Certa vez, um trabalho ligado à música me levou a uma área ocupada pelo tráfico. Ao entrar numa viela armas se apontaram para este que vos escreve. O motivo de ter despertado o ódio deles: estava com uma camisa do Batman, e era a época em que a milícia atuava como “liga da Justiça”, ou seja, foi como entrar de camisa do Flamengo num ônibus cheio de vascaínos no início da ponte Rio-Niterói (também já vivi essa situação, mas isso é outro papo).
Bom, como redigi este texto significa que sai vivo da situação, mas sem blusa. Esta foi rasgada no ato.

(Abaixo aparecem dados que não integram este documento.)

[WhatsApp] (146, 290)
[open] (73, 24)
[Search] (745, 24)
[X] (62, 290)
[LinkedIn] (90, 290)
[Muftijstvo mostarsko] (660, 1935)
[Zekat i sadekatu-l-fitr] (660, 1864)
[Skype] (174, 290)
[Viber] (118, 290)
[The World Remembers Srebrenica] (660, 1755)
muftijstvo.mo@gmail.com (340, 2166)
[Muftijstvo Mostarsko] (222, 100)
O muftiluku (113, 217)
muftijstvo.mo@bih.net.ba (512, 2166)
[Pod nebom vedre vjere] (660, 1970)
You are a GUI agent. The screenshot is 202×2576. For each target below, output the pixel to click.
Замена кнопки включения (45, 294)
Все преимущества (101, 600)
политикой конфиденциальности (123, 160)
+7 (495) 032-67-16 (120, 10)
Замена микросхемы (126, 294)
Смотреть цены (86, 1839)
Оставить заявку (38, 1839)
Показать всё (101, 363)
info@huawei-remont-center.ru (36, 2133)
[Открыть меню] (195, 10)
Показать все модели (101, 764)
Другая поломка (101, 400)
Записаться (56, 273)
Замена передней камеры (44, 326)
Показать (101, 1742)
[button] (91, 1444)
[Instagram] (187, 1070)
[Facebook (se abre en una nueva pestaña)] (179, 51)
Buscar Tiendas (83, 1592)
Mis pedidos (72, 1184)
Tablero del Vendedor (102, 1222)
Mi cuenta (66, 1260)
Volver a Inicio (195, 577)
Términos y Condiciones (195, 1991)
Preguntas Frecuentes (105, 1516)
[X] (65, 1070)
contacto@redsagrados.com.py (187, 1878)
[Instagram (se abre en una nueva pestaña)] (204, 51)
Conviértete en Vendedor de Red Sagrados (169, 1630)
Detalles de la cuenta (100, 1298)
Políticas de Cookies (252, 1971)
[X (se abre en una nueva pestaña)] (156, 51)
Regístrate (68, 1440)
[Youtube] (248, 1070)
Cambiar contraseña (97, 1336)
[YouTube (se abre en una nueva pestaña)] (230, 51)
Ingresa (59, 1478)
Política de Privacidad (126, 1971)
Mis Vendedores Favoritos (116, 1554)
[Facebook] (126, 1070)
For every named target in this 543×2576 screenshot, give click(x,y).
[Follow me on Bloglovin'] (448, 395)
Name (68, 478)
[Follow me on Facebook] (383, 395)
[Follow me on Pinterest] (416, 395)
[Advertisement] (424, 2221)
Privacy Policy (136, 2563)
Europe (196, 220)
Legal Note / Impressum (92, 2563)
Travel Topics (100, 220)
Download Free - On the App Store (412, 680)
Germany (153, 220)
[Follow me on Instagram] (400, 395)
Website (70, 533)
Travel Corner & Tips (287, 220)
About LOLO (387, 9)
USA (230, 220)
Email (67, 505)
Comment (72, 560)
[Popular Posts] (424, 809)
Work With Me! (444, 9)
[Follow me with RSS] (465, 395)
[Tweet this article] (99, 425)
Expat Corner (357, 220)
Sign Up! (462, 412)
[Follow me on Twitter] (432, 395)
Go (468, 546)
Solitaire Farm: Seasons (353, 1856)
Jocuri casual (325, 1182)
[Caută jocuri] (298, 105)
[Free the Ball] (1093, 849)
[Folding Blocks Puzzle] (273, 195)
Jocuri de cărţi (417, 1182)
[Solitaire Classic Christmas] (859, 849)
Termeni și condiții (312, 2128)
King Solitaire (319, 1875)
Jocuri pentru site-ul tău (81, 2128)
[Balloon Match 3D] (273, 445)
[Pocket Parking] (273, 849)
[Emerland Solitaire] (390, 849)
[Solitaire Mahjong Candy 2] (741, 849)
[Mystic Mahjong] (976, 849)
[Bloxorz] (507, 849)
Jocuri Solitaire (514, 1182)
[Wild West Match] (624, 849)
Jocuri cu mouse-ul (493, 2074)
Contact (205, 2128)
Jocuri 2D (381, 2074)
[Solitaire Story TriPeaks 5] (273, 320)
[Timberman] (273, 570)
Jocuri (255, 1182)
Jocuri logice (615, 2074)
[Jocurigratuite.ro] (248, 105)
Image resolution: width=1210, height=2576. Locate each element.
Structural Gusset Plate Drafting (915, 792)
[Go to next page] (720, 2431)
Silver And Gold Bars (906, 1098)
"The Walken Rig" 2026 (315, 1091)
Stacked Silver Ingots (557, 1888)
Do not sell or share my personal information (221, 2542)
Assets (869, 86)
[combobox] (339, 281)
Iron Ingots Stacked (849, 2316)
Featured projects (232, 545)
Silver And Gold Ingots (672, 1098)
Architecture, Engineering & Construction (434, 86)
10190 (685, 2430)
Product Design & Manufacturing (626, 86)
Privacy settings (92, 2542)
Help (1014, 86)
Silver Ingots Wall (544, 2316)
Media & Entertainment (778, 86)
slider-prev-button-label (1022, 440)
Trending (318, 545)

Ainda falando do meu umbigo, minha paixão por histórias de homens de roupa justa e ações heróicas se deu através de um gibi do Homem-Aranha que li quando ainda um único digito definia meu tempo de existência na Terra. Foi amor à primeira leitura. Mas o personagem que ao longo da vida foi me fascinando cada vez mais acabou sendo o Batman e justamente pelas diversas interpretações que sua legenda já teve, inclusive a que abre o texto.

Criado em 1939 por Bob Kane, Batman completa setenta e cinco anos em 2014 e segue sendo o personagem número um da DC Comics.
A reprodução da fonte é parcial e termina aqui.